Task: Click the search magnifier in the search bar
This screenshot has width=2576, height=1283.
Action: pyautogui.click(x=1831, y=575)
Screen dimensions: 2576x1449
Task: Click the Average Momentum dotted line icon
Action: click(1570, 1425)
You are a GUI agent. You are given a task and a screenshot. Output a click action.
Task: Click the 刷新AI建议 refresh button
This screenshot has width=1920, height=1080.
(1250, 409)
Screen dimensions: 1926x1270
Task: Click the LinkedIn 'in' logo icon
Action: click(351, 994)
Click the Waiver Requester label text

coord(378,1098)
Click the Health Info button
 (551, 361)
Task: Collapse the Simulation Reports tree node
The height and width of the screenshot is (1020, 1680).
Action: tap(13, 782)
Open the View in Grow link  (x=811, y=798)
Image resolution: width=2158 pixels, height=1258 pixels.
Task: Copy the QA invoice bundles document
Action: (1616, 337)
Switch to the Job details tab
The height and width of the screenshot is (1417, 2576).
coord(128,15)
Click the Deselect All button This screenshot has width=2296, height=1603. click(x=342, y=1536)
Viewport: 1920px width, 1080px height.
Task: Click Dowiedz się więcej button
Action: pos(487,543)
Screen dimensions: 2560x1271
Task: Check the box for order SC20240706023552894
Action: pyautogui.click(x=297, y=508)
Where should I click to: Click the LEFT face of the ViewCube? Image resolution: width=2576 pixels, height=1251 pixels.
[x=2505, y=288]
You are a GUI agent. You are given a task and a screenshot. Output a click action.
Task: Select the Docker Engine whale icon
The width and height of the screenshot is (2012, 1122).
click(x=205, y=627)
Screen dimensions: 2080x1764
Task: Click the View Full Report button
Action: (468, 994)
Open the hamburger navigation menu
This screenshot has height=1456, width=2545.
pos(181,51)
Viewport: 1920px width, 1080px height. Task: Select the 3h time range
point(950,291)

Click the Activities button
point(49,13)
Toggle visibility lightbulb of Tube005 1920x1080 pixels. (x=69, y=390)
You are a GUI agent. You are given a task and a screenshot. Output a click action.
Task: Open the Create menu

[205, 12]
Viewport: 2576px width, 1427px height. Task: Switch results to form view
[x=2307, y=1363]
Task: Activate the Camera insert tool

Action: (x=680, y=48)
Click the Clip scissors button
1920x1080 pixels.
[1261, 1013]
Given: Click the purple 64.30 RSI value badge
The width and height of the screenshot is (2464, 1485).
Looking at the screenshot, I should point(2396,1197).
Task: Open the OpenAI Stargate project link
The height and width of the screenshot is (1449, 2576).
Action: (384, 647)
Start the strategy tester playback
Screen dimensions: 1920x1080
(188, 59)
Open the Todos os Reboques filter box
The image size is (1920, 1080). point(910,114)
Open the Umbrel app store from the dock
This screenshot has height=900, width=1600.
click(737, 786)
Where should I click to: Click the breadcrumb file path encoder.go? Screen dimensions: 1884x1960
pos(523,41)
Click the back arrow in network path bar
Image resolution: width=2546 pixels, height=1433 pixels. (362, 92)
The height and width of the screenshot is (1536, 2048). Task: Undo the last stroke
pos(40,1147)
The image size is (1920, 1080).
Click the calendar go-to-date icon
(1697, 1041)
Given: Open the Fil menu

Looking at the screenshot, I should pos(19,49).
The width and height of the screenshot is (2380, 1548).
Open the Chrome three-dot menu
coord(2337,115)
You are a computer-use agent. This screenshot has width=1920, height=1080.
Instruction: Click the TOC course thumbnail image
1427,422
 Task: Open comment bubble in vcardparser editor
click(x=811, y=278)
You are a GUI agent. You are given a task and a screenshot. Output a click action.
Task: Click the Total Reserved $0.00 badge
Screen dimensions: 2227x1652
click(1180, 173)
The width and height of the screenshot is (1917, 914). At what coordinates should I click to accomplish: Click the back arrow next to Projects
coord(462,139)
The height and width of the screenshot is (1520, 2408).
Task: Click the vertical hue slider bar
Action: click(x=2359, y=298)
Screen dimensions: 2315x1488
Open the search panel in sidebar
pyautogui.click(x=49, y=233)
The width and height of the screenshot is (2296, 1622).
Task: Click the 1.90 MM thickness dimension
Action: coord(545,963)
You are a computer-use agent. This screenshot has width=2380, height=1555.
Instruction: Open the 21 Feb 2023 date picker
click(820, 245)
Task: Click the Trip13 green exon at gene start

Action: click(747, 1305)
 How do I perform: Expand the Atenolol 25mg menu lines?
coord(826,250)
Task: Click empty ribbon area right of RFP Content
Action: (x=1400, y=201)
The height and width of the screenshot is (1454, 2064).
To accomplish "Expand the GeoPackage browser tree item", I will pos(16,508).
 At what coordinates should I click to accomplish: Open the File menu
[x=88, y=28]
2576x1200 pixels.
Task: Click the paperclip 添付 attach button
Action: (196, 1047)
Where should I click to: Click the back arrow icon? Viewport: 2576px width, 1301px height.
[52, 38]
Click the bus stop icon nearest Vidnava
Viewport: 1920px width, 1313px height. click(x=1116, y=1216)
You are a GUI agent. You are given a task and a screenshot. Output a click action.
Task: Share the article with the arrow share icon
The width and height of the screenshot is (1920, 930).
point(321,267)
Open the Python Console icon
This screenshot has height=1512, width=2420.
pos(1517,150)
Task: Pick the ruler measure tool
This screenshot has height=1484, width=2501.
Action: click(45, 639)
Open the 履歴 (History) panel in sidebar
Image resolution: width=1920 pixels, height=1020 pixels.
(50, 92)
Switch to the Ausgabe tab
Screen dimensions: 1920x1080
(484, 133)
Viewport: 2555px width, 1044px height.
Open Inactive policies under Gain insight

++++++++++

* **Problem to solve**
Once you have read the entries, write them out again without altering a single character.

* **Exercise result**
Task: Click the search magnifier in the search bar
This screenshot has width=2576, height=1283.
Action: pyautogui.click(x=1831, y=575)
Screen dimensions: 2576x1449
Task: Click the Average Momentum dotted line icon
Action: click(1570, 1425)
You are a GUI agent. You are given a task and a screenshot. Output a click action.
Task: Click the 刷新AI建议 refresh button
This screenshot has width=1920, height=1080.
(1250, 409)
Screen dimensions: 1926x1270
Task: Click the LinkedIn 'in' logo icon
Action: click(351, 994)
Click the Waiver Requester label text

coord(378,1098)
Click the Health Info button
 (551, 361)
Task: Collapse the Simulation Reports tree node
The height and width of the screenshot is (1020, 1680).
Action: tap(13, 782)
Open the View in Grow link  (x=811, y=798)
Image resolution: width=2158 pixels, height=1258 pixels.
Task: Copy the QA invoice bundles document
Action: (1616, 337)
Switch to the Job details tab
The height and width of the screenshot is (1417, 2576).
coord(128,15)
Click the Deselect All button This screenshot has width=2296, height=1603. click(x=342, y=1536)
Viewport: 1920px width, 1080px height.
Task: Click Dowiedz się więcej button
Action: pos(487,543)
Screen dimensions: 2560x1271
Task: Check the box for order SC20240706023552894
Action: pyautogui.click(x=297, y=508)
Where should I click to: Click the LEFT face of the ViewCube? Image resolution: width=2576 pixels, height=1251 pixels.
[x=2505, y=288]
You are a GUI agent. You are given a task and a screenshot. Output a click action.
Task: Select the Docker Engine whale icon
The width and height of the screenshot is (2012, 1122).
click(x=205, y=627)
Screen dimensions: 2080x1764
Task: Click the View Full Report button
Action: (468, 994)
Open the hamburger navigation menu
This screenshot has height=1456, width=2545.
pos(181,51)
Viewport: 1920px width, 1080px height. Task: Select the 3h time range
point(950,291)

Click the Activities button
point(49,13)
Toggle visibility lightbulb of Tube005 1920x1080 pixels. (x=69, y=390)
You are a GUI agent. You are given a task and a screenshot. Output a click action.
Task: Open the Create menu

[205, 12]
Viewport: 2576px width, 1427px height. Task: Switch results to form view
[x=2307, y=1363]
Task: Activate the Camera insert tool

Action: (x=680, y=48)
Click the Clip scissors button
1920x1080 pixels.
[1261, 1013]
Given: Click the purple 64.30 RSI value badge
The width and height of the screenshot is (2464, 1485).
Looking at the screenshot, I should point(2396,1197).
Task: Open the OpenAI Stargate project link
The height and width of the screenshot is (1449, 2576).
Action: (384, 647)
Start the strategy tester playback
Screen dimensions: 1920x1080
(188, 59)
Open the Todos os Reboques filter box
The image size is (1920, 1080). point(910,114)
Open the Umbrel app store from the dock
This screenshot has height=900, width=1600.
click(737, 786)
Where should I click to: Click the breadcrumb file path encoder.go? Screen dimensions: 1884x1960
pos(523,41)
Click the back arrow in network path bar
Image resolution: width=2546 pixels, height=1433 pixels. (362, 92)
The height and width of the screenshot is (1536, 2048). Task: Undo the last stroke
pos(40,1147)
The image size is (1920, 1080).
Click the calendar go-to-date icon
(1697, 1041)
Given: Open the Fil menu

Looking at the screenshot, I should pos(19,49).
The width and height of the screenshot is (2380, 1548).
Open the Chrome three-dot menu
coord(2337,115)
You are a computer-use agent. This screenshot has width=1920, height=1080.
Instruction: Click the TOC course thumbnail image
1427,422
 Task: Open comment bubble in vcardparser editor
click(x=811, y=278)
You are a GUI agent. You are given a task and a screenshot. Output a click action.
Task: Click the Total Reserved $0.00 badge
Screen dimensions: 2227x1652
click(1180, 173)
The width and height of the screenshot is (1917, 914). At what coordinates should I click to accomplish: Click the back arrow next to Projects
coord(462,139)
The height and width of the screenshot is (1520, 2408).
Task: Click the vertical hue slider bar
Action: click(x=2359, y=298)
Screen dimensions: 2315x1488
Open the search panel in sidebar
pyautogui.click(x=49, y=233)
The width and height of the screenshot is (2296, 1622).
Task: Click the 1.90 MM thickness dimension
Action: coord(545,963)
You are a computer-use agent. This screenshot has width=2380, height=1555.
Instruction: Open the 21 Feb 2023 date picker
click(820, 245)
Task: Click the Trip13 green exon at gene start

Action: click(747, 1305)
 How do I perform: Expand the Atenolol 25mg menu lines?
coord(826,250)
Task: Click empty ribbon area right of RFP Content
Action: (x=1400, y=201)
The height and width of the screenshot is (1454, 2064).
To accomplish "Expand the GeoPackage browser tree item", I will pos(16,508).
 At what coordinates should I click to accomplish: Open the File menu
[x=88, y=28]
2576x1200 pixels.
Task: Click the paperclip 添付 attach button
Action: (196, 1047)
Where should I click to: Click the back arrow icon? Viewport: 2576px width, 1301px height.
[52, 38]
Click the bus stop icon nearest Vidnava
Viewport: 1920px width, 1313px height. click(x=1116, y=1216)
You are a GUI agent. You are given a task and a screenshot. Output a click action.
Task: Share the article with the arrow share icon
The width and height of the screenshot is (1920, 930).
point(321,267)
Open the Python Console icon
This screenshot has height=1512, width=2420.
pos(1517,150)
Task: Pick the ruler measure tool
This screenshot has height=1484, width=2501.
Action: click(45, 639)
Open the 履歴 (History) panel in sidebar
Image resolution: width=1920 pixels, height=1020 pixels.
(50, 92)
Switch to the Ausgabe tab
Screen dimensions: 1920x1080
(484, 133)
Viewport: 2555px width, 1044px height.
Open Inactive policies under Gain insight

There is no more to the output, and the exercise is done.